We expect, however, that the gradual recovery of the oil prices, the recent increase in production, and the reduction of the oil theft, as well as the increased focus on non-oil exports, will improve the FX supply as we get to the close of the year and early into 2024. So, we have also seen muted interest from foreign portfolio investors, especially with the recent increase in the treasury bill rates. So, key decisions, as well, have been made around the cumulative backlog of unmet FX liabilities. And all of this, and with the monetary and fiscal policy discipline that we have witnessed, will generate value in the months to come.

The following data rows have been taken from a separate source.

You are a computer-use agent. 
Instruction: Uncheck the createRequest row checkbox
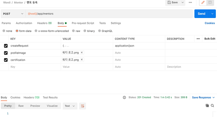6,46
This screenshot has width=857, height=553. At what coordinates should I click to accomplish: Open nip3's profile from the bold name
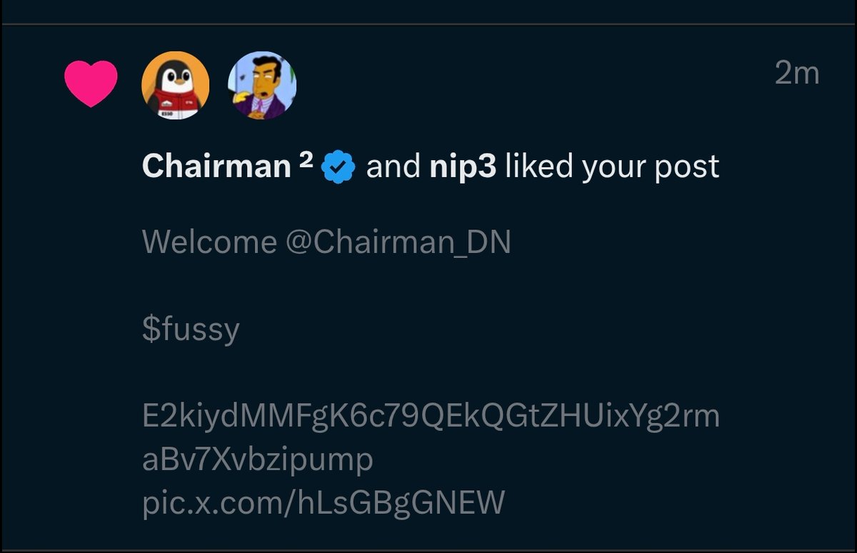pos(463,167)
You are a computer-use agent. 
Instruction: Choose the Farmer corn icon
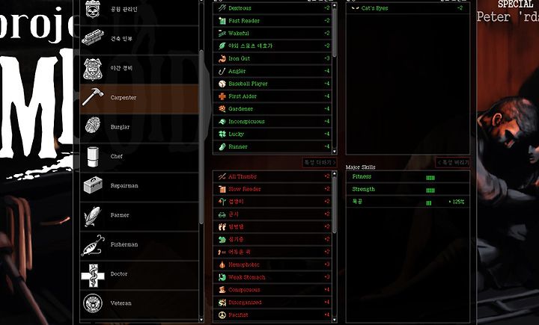tap(92, 216)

We think that we are positive that the outlook is positive and will be stable as we close the year and get into 2024. Thank you.

Muyiwa Oni
Equity Research Analyst, SBG Securities

One, I think I just wanted to clarify the special bills size. So is it NGN 2 7,000,000,000 or NGN 87,000,000,000 ? I'm not sure if I didn't get the number correctly.

Nneka Onyeali-Ikpe
Group Managing Director and CEO, Fidelity Bank

Eighty-seven. Eighty-seven.

Muyiwa Oni
Equity Research Analyst, SBG Securities

87. Okay, thank you. Then just to follow up on your comment on the FX market, do you... Can you share some of the key decisions we made on the resolution on the accumulated FX backlog? So you talked about key decisions we made. If there's anything you can share.

Nneka Onyeali-Ikpe
Group Managing Director and CEO, Fidelity Bank

Not at this moment, because we don't have a formal communication from the central bank yet. Thank you.

Muyiwa Oni
Equity Research Analyst, SBG Securities

Okay. Thank you. And then on the interest rate environment and the implications on your NIMs, how do you expect that to affect that?

Nneka Onyeali-Ikpe
Group Managing Director and CEO, Fidelity Bank

Like we said earlier on, the we have a significant improvement in our NIM, which moved six point three percent to seven point two percent. And this was achieved by optimal risk price, asset pricing, while at the same time our funding cost was kept very low by increasing the volume of our local deposits. And from ninety, from eighty-four percent to ninety percent, like we mentioned earlier on. So if we continue to work with this, we believe that we'll be able to sustain our NIM, our gains on our NIM. And like I said earlier on, we expect the yields to remain the same for the rest of the year. And our focus is, will always continue to be on the local deposits. Yeah.

Muyiwa Oni
Equity Research Analyst, SBG Securities

Thank you.

Nneka Onyeali-Ikpe
Group Managing Director and CEO, Fidelity Bank

In the yields, the yields to the end, the end of the year, because the situations have practically the same. So we will continue to play the NIM game, which is to stay on the local deposit side, and to continue to increase our savings deposits and reduce our tenant funds, to ensure that our cost of funds remains... We continue to progressively reduce our cost of funds.

Muyiwa Oni
Equity Research Analyst, SBG Securities

Thank you.

Operator

Thank you. It appears we have no further questions in the question queue. I will now hand back for closing remarks.

Nneka Onyeali-Ikpe
Group Managing Director and CEO, Fidelity Bank

Thank you very much. Thank you very much for attending this call. I want to thank all of you for attending this call. Over the years, Fidelity has built a resilient and sustainable, sustainable balance sheet through different economic cycles from our scenario planning. I can assure you that regardless of the headwinds in the domestic economy, we will deliver on the guidance we promised at the beginning of the year. I want to seize this opportunity to invite all of you to the Fidelity International Trade and Creative Connect, FITCC, which will take place on October twenty-fourth and twenty-fifth of this year at the George R. Brown Convention Center, Houston, in Texas, the USA. I want to thank you very much for calling in today. Thank you very much.

Operator

Thank you very much, ma'am. Ladies and gentlemen, that concludes today's event. Thank you for joining us, and you may now disconnect your line.